DMM.com を支えるデータ駆動戦略 を読んだ

誰も正解を持っていない中プロダクトを開発しなければならない。不確実性との戦いである。

情熱を科学で支える。データ駆動戦略とは、データを駆動させることで事業の優れた価値を見つけ、組織がデータを中心に意思決定する世界。このゴールのイメージがとても重要になる。

本書ではデータ駆動する上でスクラムなどの開発手法の話にも言及があるが、その辺はすっ飛ばして、あくまでも”データ基盤” を作る上で必要な情報のみまとめる。

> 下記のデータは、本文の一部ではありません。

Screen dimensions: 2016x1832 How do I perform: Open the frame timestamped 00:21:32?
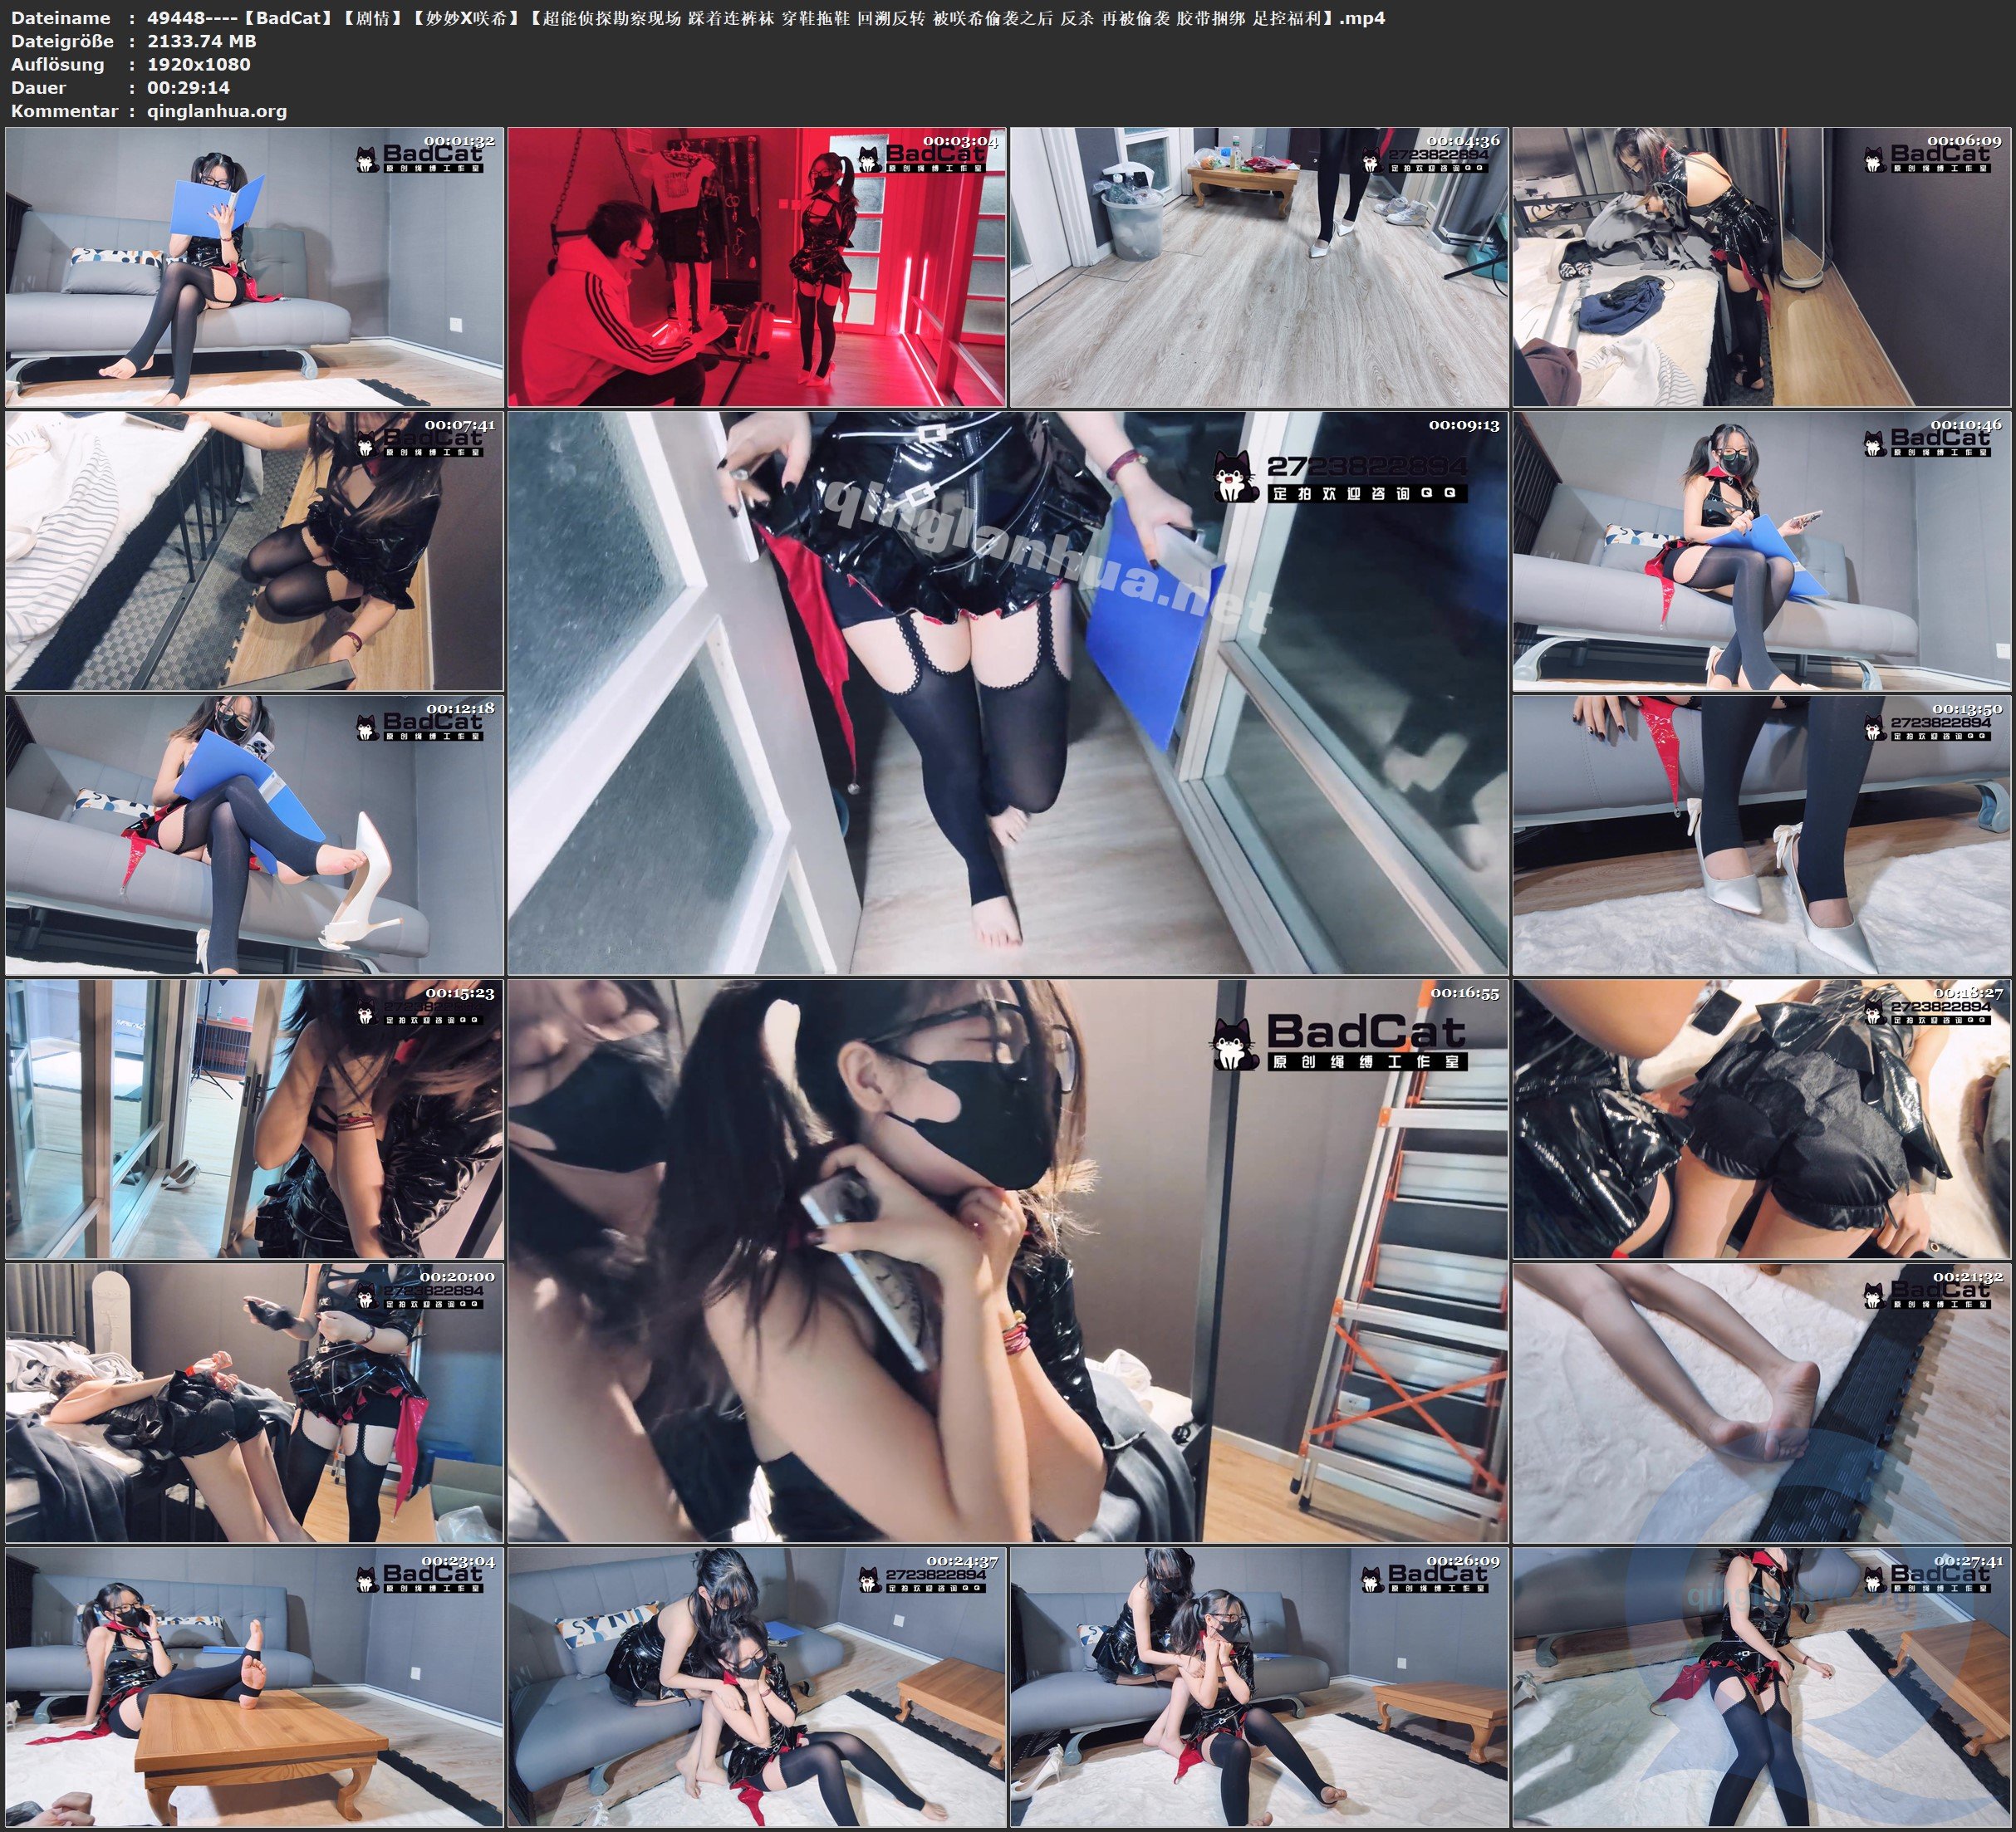(x=1761, y=1402)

データ駆動戦略を用いた事業の捉え方と、プロセスは以下の順番を遡ると説いている。

  1. 事業でどうやって収益を得ているか知る。
    何をインプットとするか。
    インプットに対してどのような処理が行われているか
    何をアウトプットとしているか

    時には1ユーザーの売り上げベースでミクロの視点で見る必要もあり、
    合計の売り上げで見るマクロの視点で見る必要がある。

  2. その後、事業構造を KPI で表現して予測可能性を作る。
    KPI を作るにあたり、 KGI (Key Goal Indicator) の理解や、
    CSF (Critical Success Factor) に関する知識が必要。

    KGI – CSF -KPI

    といったツリー構造になる。
     
  3. KPI から見えた課題に対して施策を実行していく。この際、費用対効果が高い KPI を選定する。

    KPI として訪問者数を目標値として老いたとする。
    キャンペーンなどの施策を行いながら、訪問者数を増やしていく。

    この時重要なのは、施策の優先順位付けに時間をかけるのではなく、
    施策の実行スピードを重要視することである。

  4. 仮説検証のサイクルを回す。必ず成功する施策はない。失敗を許容し多くの施策を回す。

    不確実性の高い事業の中で、全て成功するとは限らない。失敗を許容する仕組みを用意する

  5. KPI サイクルを高速に合理的に回す

    スピードを上げる。


データ基盤を作る上では、まずはデータを集約することが第一歩にな理、データパイプラインが必要になる。

データ集約は組織全体で行わないと効果が限定的になり、局所最適化になってしまう。